But the real haymaker, coming right out of left field, was his contention that global warming would not necessarily be a disaster for humanity. Citing Emmanuel Le Roy Ladurie’s “Times of Feast, Times of Famine: A History of Climate Since the Year 1000,” one of those books that we all have on our nightstands but never seem to find the time to read, Botkin pointed out that it was the warming that occurred between 750 and 1230 that encouraged the Vikings to break out of their harsh climate and sail west. Particularly impressive were Erik the Red’s voyages, resulting in the colonization of the previously inaccessible and inhospitable Iceland and Greenland. Chortled Botkin: “Good thing that Erik the Red didn’t have Al Gore or his climatologists as his advisors.”

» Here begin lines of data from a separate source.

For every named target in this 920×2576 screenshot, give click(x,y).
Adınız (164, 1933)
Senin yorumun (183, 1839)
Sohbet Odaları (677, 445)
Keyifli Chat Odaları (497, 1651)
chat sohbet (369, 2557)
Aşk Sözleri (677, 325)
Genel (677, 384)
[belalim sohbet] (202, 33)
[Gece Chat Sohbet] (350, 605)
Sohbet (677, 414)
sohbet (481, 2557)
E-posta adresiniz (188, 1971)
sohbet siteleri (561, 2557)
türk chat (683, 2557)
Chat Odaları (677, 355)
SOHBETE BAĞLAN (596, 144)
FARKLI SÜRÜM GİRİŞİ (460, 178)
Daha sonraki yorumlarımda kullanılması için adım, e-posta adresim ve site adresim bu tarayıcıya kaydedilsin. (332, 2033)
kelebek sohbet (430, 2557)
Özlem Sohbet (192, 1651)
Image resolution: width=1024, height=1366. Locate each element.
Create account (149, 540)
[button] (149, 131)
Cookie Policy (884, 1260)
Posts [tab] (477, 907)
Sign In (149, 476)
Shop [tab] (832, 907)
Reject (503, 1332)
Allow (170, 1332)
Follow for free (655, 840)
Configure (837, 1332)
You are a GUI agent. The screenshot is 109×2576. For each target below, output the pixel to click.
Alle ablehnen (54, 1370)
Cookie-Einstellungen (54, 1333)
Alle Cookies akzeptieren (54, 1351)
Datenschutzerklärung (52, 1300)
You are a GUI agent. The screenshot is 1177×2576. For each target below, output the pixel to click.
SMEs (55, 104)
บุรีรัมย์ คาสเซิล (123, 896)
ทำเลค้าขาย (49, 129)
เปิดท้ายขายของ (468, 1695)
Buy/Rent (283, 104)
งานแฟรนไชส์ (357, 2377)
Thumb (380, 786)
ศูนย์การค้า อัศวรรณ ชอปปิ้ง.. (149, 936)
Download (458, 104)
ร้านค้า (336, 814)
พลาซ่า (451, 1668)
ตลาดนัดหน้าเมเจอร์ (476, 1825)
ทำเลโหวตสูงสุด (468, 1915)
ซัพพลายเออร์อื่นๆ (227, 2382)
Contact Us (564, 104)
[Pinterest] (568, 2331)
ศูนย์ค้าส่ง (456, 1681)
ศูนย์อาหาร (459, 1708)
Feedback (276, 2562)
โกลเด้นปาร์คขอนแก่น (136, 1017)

Those of us who adore Viking lore, those of us who never cease to marvel at their daring exploits, those of us who resent the way the first Europeans to set foot in North America have been completely upstaged by Christopher Columbus, John Cabot, Ponce de Leon and the rest of those over-praised Johnny-come-latelies cannot help feeling a frisson of glee – nay, vindication – now that Botkin has gone where no Op-Ed page contributor, not even in the Journal, has gone before and singled out the voyages of the Vikings as a reason to stop being obsessed with global warming. Never in our wildest dreams did any of us seriously expect the Vikings to enter the global warming debate, not only because they have not been heard from for almost 1,000 years but because of their behavior.
Ah, yes. That’s a great argument. Vikings were the first people to discover North America, but were later upstaged by Columbus. That proves, beyond a shadow of a doubt, that global warming isn’t harmful.
Um, I’m searching for a word here… It’s on the tip of my tongue. Oh, yeah. Dumbass. That’s it.
Well, at least many people have stopped denying that the phenomenon of global warming is real. However, the lame excuses about why it doesn’t matter are even more bizarre than the rationale for the non-existence of global warming. And boy, if someone can get in a shot about Al Gore, or even two, then that REALLY proves their point!
I swear, if Al Gore and a bunch of liberals ran in to one of these people’s house, yelling at them that they need to get out because their house was on fire, they would sit there in their jammies, arguing with them and pointing out that Al Gore is fat.
You know, I am beginning to doubt evolution. Strict Darwinism should mean that all these idiots died out long ago.